50,000 people allowed back home after blasts at chemical plant in Texas
Officials in southeast Texas have lifted a mandatory evacuation order that followed two explosions at a petrochemical plant on Wednesday. The evacuation displaced 50,000 people ahead of Thanksgiving, leaving residents to spend the holiday in hotels and makeshift shelters.
"We've lived here for thirty years and this is the first time this has ever happened," a member of the Parker family told CBS News' Omar Villafranca.
The plant, which manufactures butadiene, a chemical used to make synthetic rubber, is a common sight on the Texas Gulf Coast. The area has the highest concentration of oil refineries in the nation, and has been repeatedly rocked by dangerous accidents over the past year.
Three people were injured in this week's explosions. The blasts caused windows to shatter and doors to rip off their hinges in the nearby town of Port Neches, about 80 miles east of Houston. After the second explosion —13 hours after the first — an evacuation of a four-mile radius around the plant was ordered.
Authorities say the air quality is now safe, but plumes of smoke can still be seen emerging from the plant. That smoke is coming from several isolated fires still blazing at the facility. Officials say they cannot predict when those fires will be fully extinguished.
"We are in a position to say it's contained. We feel comfortable with the efforts that have been made by our firefighters," Jefferson County Judge Jeff Branick, the top county official, said at a news conference in Port Neches, The Associated Press reports.
Branick, however, also cautioned families returning home that debris from the fires could contain asbestos, since construction on the plant began in the 1940s, when asbestos was still commonly used. He urged people to stay away from any "white, chalky substance" and call health officials if any is found.
Environmental activist Hilton Kelley told CBS News' Villafranca that the extent of the danger may not be known.

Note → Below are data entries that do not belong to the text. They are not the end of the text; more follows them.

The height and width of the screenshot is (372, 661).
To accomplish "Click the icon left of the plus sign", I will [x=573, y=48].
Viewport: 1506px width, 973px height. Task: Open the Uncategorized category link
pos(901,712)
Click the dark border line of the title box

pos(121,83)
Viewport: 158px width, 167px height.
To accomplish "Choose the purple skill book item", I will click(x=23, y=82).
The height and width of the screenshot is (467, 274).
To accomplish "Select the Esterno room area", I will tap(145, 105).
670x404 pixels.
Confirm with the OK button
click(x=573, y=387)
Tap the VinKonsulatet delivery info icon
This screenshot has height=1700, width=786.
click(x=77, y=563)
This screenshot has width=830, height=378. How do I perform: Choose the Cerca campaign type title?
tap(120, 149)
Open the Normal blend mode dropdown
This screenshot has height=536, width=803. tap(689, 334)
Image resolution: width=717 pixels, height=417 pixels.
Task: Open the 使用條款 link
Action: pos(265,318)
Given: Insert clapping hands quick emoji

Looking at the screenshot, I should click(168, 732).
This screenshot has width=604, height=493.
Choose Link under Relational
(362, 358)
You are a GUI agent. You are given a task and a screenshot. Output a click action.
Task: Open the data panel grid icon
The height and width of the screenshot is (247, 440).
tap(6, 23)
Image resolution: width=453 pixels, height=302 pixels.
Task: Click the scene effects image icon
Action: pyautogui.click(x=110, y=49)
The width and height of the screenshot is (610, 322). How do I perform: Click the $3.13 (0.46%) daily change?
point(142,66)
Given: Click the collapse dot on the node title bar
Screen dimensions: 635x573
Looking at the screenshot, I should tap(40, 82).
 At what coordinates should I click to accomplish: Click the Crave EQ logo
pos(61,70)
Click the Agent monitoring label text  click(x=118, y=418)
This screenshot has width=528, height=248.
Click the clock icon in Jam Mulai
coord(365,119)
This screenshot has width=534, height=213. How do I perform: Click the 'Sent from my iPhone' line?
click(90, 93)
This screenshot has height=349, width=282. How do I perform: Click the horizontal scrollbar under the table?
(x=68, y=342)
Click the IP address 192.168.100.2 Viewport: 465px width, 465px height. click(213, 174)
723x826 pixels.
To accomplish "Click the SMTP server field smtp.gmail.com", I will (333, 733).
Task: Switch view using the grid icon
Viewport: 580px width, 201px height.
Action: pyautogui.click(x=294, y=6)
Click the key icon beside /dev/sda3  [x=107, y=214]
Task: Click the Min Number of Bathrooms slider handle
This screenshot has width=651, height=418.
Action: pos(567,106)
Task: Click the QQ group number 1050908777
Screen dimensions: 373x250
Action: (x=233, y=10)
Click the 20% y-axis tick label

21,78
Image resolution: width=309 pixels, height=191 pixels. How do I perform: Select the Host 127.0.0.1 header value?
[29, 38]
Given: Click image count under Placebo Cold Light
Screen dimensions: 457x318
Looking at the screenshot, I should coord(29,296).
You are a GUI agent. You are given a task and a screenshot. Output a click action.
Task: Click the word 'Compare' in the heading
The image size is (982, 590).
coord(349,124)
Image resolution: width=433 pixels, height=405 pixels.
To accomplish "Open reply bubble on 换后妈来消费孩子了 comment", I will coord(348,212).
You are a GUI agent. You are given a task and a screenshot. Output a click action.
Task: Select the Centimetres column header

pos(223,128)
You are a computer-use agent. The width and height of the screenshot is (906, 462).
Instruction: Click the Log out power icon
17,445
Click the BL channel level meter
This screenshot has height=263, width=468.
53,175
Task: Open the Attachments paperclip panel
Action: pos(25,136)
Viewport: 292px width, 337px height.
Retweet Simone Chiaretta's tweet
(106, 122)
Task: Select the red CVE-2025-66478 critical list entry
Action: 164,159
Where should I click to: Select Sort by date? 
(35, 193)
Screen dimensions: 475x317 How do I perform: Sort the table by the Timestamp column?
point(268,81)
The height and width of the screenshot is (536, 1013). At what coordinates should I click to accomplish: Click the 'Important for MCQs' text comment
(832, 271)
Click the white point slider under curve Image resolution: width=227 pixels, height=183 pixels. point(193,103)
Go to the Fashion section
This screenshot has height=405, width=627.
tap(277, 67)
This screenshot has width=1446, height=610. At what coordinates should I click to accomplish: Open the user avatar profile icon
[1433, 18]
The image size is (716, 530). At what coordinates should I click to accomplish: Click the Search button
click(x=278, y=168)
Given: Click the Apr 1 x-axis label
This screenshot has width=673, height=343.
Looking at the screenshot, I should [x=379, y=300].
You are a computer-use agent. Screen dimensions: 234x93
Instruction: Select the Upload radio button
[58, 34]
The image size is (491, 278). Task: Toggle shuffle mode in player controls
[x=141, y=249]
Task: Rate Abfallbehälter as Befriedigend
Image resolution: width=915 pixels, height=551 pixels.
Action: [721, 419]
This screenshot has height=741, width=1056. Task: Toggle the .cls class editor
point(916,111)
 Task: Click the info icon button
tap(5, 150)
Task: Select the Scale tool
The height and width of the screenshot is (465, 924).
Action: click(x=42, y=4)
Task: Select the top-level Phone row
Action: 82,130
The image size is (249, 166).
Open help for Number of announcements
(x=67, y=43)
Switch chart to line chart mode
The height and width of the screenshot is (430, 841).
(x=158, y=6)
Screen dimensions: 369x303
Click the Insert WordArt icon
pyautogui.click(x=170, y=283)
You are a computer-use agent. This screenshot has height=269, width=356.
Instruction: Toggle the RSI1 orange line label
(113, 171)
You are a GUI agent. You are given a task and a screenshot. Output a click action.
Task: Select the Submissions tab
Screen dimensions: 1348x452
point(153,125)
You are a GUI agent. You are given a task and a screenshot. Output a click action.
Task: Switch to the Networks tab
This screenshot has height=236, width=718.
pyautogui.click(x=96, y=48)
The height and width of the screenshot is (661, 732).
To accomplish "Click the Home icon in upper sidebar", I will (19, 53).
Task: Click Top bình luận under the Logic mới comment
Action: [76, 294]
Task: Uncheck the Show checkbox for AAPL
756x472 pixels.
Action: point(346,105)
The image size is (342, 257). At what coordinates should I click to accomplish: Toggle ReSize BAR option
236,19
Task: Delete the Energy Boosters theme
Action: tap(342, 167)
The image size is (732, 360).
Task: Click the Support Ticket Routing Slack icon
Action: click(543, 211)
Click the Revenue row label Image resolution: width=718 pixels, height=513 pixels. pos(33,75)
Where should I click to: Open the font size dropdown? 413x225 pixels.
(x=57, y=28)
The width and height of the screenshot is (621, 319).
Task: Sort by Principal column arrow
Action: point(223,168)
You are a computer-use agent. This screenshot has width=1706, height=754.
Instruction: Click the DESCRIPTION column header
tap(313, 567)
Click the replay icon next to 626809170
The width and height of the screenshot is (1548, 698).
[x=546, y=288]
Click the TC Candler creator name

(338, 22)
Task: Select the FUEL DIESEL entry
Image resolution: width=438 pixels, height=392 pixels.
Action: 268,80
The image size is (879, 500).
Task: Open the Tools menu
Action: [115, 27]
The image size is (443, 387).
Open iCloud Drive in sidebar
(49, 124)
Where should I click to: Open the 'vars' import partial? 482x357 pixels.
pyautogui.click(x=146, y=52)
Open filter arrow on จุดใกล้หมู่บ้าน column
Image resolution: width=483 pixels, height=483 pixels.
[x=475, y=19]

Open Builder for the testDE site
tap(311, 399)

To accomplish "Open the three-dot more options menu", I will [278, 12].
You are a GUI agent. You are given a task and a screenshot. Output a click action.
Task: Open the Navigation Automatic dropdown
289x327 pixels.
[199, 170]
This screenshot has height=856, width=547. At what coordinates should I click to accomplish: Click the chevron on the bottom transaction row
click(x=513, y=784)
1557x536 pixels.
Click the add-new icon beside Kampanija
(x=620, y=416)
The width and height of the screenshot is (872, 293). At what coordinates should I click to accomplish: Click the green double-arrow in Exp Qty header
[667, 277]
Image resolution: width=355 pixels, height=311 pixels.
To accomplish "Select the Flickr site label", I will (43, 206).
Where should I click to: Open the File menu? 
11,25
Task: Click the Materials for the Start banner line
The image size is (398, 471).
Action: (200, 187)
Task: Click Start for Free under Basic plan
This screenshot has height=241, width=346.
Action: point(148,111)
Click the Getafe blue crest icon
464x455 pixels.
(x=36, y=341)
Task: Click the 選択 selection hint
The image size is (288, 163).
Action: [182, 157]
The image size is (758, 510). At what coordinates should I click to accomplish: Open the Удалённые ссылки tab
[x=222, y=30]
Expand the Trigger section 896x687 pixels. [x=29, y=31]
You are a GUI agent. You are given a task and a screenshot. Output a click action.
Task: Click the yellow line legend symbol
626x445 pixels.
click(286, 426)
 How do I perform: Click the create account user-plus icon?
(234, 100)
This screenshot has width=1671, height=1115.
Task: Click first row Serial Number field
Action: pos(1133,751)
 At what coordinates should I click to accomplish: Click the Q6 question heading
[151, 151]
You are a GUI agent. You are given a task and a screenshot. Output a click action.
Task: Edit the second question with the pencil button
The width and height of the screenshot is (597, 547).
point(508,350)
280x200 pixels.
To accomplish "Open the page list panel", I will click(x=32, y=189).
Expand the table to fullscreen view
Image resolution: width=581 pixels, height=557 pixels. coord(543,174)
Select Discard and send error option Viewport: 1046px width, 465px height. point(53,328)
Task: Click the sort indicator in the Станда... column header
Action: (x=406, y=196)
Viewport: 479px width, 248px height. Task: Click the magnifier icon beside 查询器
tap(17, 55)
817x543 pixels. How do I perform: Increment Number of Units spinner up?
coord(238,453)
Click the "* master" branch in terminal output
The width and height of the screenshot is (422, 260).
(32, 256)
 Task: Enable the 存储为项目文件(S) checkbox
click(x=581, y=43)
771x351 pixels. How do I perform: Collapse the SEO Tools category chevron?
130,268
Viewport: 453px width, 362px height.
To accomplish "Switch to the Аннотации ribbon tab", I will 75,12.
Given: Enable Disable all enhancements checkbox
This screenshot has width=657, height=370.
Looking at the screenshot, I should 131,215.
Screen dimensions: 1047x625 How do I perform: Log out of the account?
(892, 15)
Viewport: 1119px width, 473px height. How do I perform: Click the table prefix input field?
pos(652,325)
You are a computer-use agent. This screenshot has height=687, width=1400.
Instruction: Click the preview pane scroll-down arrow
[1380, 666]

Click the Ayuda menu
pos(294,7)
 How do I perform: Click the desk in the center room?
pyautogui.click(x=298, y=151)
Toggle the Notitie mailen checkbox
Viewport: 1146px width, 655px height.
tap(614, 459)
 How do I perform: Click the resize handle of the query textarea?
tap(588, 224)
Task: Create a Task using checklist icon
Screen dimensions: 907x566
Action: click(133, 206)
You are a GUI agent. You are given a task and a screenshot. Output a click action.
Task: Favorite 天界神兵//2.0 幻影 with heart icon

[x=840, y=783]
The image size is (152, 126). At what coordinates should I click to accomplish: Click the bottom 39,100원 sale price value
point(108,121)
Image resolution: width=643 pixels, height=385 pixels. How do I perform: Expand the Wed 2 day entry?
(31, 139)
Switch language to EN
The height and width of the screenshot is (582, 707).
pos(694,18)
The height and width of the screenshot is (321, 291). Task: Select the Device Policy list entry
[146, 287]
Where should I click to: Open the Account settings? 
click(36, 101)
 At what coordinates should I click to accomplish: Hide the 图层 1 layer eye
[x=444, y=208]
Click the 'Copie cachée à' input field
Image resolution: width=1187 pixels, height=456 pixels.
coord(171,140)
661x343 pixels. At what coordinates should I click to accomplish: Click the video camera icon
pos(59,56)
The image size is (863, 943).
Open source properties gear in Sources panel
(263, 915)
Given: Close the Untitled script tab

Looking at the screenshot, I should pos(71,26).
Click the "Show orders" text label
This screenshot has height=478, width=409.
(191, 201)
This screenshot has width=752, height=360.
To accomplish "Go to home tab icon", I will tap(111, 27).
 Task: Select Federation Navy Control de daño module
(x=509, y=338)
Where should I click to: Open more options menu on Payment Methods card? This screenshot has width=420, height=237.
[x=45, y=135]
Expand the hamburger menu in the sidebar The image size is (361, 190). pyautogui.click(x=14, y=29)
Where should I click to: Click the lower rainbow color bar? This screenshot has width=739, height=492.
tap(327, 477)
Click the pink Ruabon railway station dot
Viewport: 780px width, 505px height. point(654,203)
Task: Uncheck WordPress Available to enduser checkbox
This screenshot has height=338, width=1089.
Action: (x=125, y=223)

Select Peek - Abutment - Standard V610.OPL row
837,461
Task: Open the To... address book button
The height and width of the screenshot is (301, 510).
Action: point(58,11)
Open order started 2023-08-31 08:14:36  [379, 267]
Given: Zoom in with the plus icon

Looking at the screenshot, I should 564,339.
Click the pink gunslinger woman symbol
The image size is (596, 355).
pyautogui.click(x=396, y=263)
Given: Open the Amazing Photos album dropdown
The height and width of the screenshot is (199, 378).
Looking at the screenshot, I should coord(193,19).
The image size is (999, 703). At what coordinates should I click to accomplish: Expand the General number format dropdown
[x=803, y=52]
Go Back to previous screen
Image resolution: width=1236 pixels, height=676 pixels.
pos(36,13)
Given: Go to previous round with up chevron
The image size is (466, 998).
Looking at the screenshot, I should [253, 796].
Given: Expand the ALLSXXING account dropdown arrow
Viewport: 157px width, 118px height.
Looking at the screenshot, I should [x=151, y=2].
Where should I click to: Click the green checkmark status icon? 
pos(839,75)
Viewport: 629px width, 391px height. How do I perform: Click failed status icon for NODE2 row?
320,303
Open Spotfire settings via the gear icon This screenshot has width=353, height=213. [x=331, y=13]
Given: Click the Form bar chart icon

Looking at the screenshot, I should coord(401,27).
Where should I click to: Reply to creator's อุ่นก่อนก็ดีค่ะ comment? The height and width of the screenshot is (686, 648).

"Smoke is still coming from the source where the explosion happened, there is still toxic fumes in that smoke," Kelley said. "We know for a fact that there's benzene in that plume, we know that there's 1,3-butadeine and we just discovered that there's also asbestos in that plume... But just how much is still uncertain at this particular time and we want to make sure that all our citizens are safe."
County officials said they will continue to monitor the air quality as long as smoke emerges from the plant.